Stored data
-=-=-
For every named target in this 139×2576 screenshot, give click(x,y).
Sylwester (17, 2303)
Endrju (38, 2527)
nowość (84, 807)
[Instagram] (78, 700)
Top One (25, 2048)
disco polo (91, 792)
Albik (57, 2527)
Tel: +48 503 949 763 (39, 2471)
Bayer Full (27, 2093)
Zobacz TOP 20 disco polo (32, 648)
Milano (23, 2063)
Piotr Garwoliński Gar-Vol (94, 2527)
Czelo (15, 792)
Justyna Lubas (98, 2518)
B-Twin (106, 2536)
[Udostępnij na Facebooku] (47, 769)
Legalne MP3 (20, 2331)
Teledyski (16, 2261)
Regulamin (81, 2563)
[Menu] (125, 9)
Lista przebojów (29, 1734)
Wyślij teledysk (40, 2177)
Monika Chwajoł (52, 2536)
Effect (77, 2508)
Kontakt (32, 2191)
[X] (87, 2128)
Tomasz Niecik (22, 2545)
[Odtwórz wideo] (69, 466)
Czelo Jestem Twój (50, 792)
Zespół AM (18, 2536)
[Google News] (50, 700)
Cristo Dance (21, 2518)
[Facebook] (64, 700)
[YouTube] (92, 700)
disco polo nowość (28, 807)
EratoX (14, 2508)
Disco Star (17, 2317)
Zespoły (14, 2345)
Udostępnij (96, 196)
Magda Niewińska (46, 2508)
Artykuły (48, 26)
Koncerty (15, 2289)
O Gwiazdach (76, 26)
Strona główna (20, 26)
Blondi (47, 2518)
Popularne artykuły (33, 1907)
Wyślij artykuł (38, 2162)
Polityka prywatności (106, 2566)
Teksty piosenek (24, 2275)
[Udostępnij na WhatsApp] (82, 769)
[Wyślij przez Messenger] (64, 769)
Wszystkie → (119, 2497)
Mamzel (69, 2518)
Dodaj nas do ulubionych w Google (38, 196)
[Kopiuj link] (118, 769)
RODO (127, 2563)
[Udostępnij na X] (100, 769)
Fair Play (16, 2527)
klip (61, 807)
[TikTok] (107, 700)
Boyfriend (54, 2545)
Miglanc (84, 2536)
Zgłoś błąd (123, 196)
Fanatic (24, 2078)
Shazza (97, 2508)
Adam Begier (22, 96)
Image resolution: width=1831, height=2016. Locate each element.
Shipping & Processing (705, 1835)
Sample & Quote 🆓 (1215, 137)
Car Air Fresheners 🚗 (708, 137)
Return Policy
-=-=-
:: What the task requires ::
In the answer, please give only the lines from the line containing "Image resolution: width=1831, height=2016." through the final line of the data, copied exactly.

:: Written answer ::
Image resolution: width=1831, height=2016. Locate each element.
Shipping & Processing (705, 1835)
Sample & Quote 🆓 (1215, 137)
Car Air Fresheners 🚗 (708, 137)
Return Policy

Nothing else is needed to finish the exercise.